Dr Saad bin Nasir is a senior power and mixed signal IC designer for Qualcomm Inc., USA. He completed his PhD from the Georgia University of Technology, USA in 2017. He has published 25 journal articles and refereed conference publications in areas of PMIC design, digital/mixed- signal circuits for reinforcement learning, secure circuit design and alternate computer architectures. He currently serves on the technical program committees of Design Automation Conferences, Custom Integrated Circuits Conference and VLSI design conference.

Dr Nasir brought his expertise in circuit design and semiconductors to Habib in an informative discussion on the future of circuit systems given the changing economic conditions and technological advances. His main idea centred on the consequences for circuit systems given the realisation of the Moore’s Law. As he elaborated, Moore’s Law holds that with time, approximately, every two years, the number of transistors on any given surface area of microchip, doubles,  but since cost of computers will halve so price will reduce. However, today we have reached the point where owing to constrains of silicon properties, the price has actually increased and the Moore’s Law is no longer valid.

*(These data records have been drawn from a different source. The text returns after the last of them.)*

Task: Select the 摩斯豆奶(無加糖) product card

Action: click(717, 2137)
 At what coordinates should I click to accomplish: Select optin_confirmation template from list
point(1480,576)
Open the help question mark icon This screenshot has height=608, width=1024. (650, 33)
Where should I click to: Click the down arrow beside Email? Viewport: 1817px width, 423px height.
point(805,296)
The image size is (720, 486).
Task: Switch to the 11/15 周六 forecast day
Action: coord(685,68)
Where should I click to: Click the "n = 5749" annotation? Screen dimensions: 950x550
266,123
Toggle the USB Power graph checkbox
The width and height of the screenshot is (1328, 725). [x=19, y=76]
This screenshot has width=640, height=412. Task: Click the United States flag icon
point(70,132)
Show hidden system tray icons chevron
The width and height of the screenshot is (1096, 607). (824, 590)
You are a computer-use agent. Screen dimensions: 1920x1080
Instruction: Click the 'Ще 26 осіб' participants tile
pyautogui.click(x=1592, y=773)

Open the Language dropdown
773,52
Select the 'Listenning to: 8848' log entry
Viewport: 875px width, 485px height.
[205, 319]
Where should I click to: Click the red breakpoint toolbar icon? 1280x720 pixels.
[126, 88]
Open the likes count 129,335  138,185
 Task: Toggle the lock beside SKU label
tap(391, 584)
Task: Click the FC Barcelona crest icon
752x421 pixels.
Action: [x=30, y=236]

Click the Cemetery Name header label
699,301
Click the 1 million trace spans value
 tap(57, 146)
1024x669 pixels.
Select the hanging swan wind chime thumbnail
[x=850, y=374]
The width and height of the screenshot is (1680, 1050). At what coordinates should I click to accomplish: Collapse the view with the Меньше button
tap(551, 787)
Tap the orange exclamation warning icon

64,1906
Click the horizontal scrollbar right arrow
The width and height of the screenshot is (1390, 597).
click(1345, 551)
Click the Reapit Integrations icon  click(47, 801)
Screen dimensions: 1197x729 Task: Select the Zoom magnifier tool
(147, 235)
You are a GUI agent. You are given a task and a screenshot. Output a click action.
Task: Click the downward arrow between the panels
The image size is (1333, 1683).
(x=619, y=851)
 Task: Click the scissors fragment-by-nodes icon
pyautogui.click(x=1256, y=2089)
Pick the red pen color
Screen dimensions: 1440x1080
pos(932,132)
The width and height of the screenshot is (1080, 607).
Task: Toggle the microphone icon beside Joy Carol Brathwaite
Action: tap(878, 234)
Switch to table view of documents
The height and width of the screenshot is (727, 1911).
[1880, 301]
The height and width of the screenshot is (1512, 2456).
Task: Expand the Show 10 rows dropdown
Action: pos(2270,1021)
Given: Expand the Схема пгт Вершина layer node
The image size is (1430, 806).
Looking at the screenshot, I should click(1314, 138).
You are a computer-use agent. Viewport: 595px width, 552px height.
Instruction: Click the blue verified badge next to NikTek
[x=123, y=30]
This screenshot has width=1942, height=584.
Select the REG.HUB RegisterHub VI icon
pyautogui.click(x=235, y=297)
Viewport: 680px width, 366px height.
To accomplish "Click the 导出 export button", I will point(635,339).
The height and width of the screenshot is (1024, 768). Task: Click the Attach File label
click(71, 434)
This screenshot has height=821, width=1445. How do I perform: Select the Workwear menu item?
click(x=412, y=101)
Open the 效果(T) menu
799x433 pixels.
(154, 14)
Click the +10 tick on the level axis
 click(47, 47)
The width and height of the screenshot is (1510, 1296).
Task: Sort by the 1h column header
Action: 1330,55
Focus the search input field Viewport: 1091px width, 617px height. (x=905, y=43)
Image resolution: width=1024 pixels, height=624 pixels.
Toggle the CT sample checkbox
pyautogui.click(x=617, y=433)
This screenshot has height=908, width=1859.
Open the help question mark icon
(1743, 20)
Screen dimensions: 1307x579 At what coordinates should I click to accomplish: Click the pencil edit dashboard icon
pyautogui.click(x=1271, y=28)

Dr Nasir used detailed graphic representations of circuits to support his argument. He took us into the inner mechanisms of a cell phone circuit board, depicting its make up of System on Chip (SoC), PMIC and capacitors and explained how it could be efficiently changed through digitization. Changing analog to digital would mean less capacitors taking up space, allowing a larger SoC with faster speed and better performance. However, digital load circuits do come with challenges like requiring large operational voltage, fast circuits that heat up because of PVT changes and other limitations that are not found in analog systems. Similarly, Dr Nasir pointed out the advantages and restrictions of analog systems in comparison to digital systems, like its lack of noise resilience. The ideal solution in this case would be hybridization. Taking the strengths of both analog and digital in combination will result in a more efficient system by compensating for the limitations of each.

 In an era where technological leaps in AI, augmented reality, IoT and machine learning are being achieved by the year, focus is moving to architectural design of systems. Circuit and system design is coming to the forefront.  At the same time that digitization is taking hold, for higher performance circuits, innovation in analog system is once again a blooming field given the diminishing returns of digital scaling. Part analog and part digital; hybrid is the future of the emerging semiconductor industry. Dr Nasir aimed at making the community aware of the prospective market so we know where to focus our research, investment and energy to accrue most success and advancement.